Yesterday, a few hundred of the fortunate people whose lives were touched by Bob Hohler gathered in Boston to remember him.
Yesterday, a few hundred of the fortunate people whose lives were touched by Bob Hohler gathered in Boston to remember him. We came together downtown, at the historic Arlington Street Church, which figured prominently in Bob’s life. It was through the Church, as a young man, that Bob embraced the social justice mission that would come to define him.
While his childhood was marked by his family’s struggles with poverty and homelessness, as an adult, Bob focused his boundless energy and unshakable idealism on making the world a better place for all of us. His was a rich and meaningful life that took him from political campaigning and lay ministering to marching on Selma, Alabama with Dr.

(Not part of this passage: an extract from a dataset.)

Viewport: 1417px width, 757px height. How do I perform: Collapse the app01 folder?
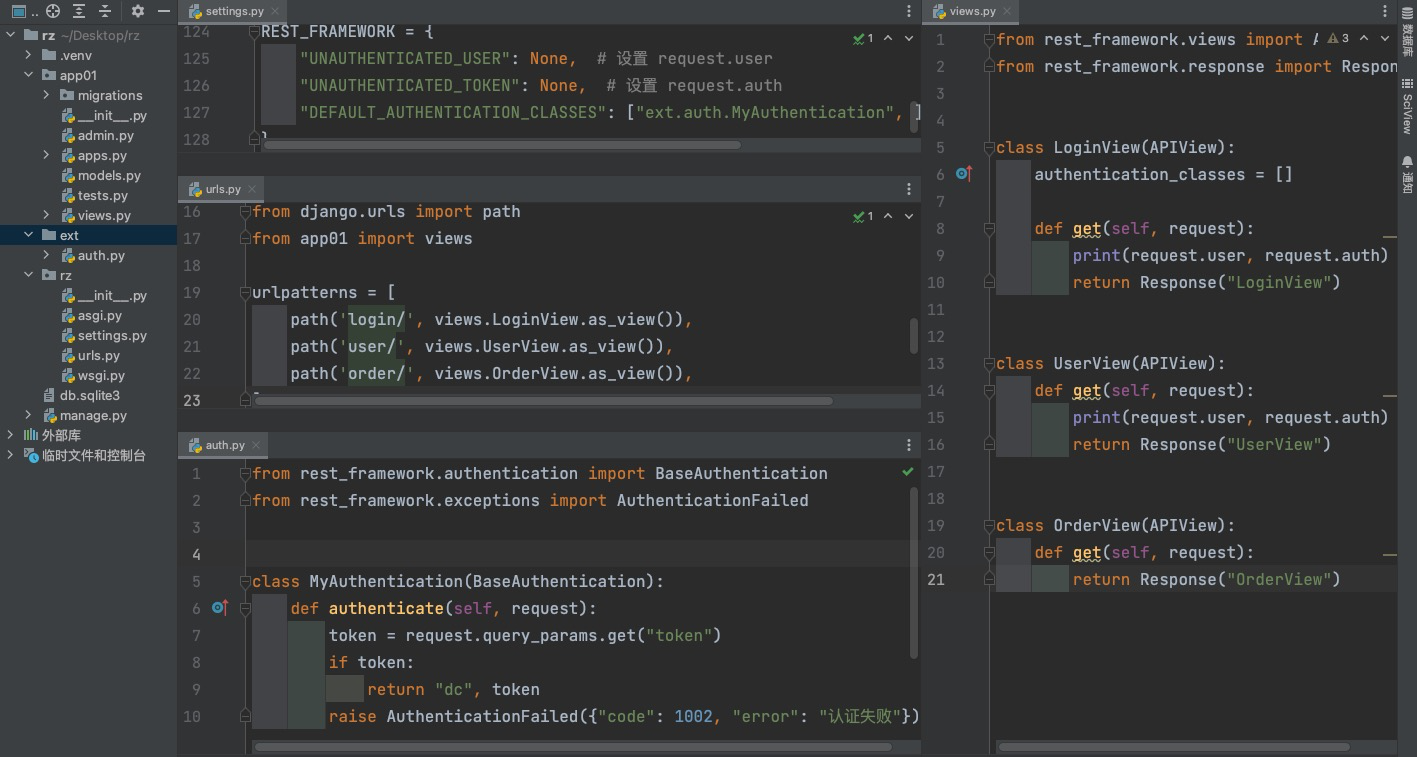(29, 75)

Martin Luther King, Jr. and helping produce the seminal civil rights documentary, “Eyes on the Prize”, to eventually, as executive director of the Melville Charitable Trust, helping to create the first-ever federal plan to end homelessness in America.

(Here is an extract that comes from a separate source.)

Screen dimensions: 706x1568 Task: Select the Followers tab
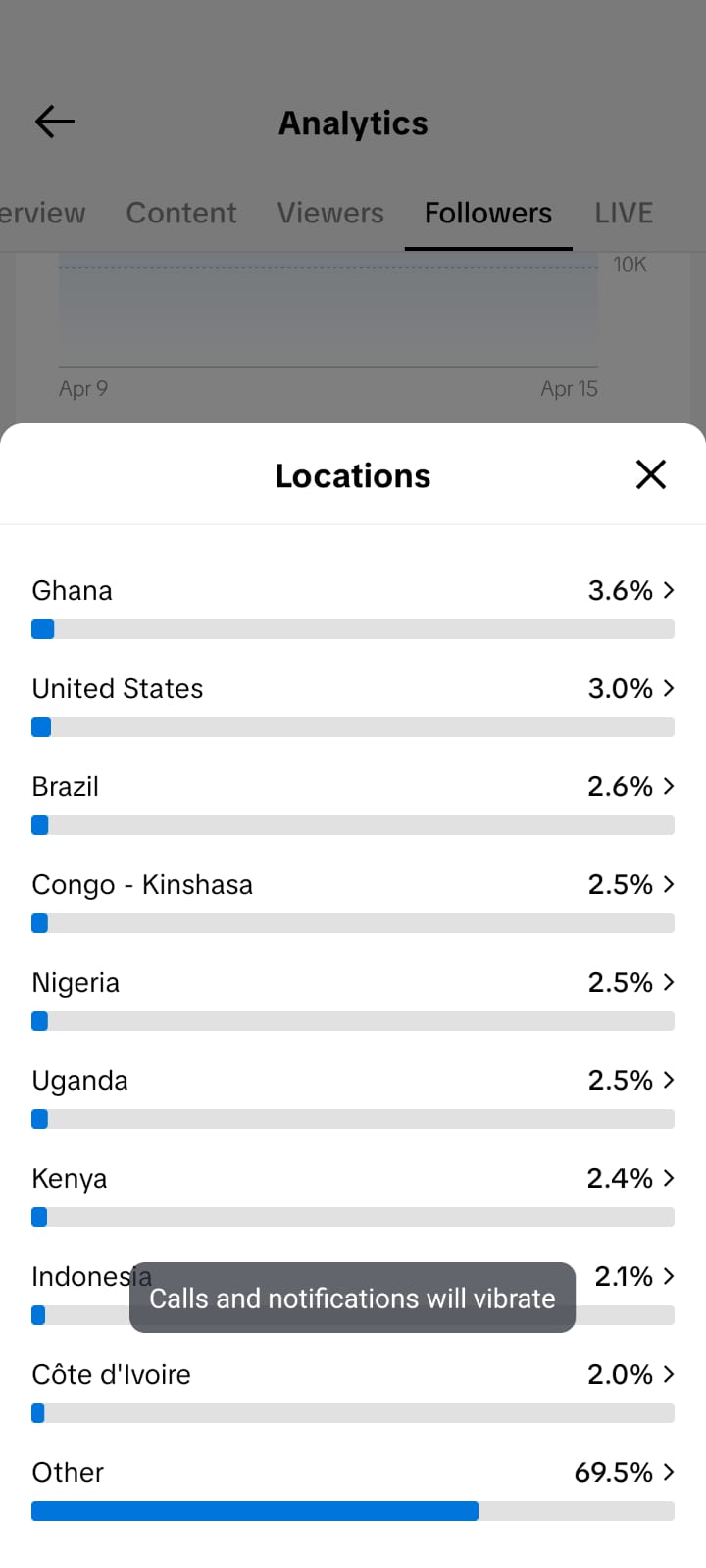488,213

Along the way, while fighting injustice, racism, and oppression, Bob developed what one speaker at yesterday’s memorial called “an astounding legacy” of service to the most vulnerable among us, including the creation of “thousands of units of permanent supportive housing” for people who would otherwise be homeless. Those of us who worked alongside him, she said, must now redouble our efforts “because that is what Bob would want us to do, would expect us to do.”
It is true that Bob was always looking forward, never backward, and that is what we must do now. Regarding homelessness, in particular, Bob was focused not on managing it or reducing it, but on ending it. Here, in his own words (taken from a 2009 interview on Connecticut Public Radio) is his vision for the role philanthropy can play in solving homelessness:
The root cause of homelessness is lack of housing, and if you take an approach that the solution to homelessness is housing first, housing with services to support those who need them, then you very quickly get to point of understanding that homelessness is a condition that can be addressed. Homelessness can be eliminated,with the appropriate investments of energy, time, and resources in housing with services.
Where philanthropy can play a role that’s very effective is in calling attention to the new ways of doing things, the more effective ways of doing things, by investing in research, investing in pilot programs, and in bringing resources to bear that enable policymakers and decision makers to take a fresh look and have an opportunity to benefit from the work of practitioners, developers, providers who are modeling new, more creative ways to deal with problems. Supportive housing and housing first responses are perfect examples of how philanthropy can play a role in spinning out solutions and enabling policymakers to seize these solutions and build new policies around them.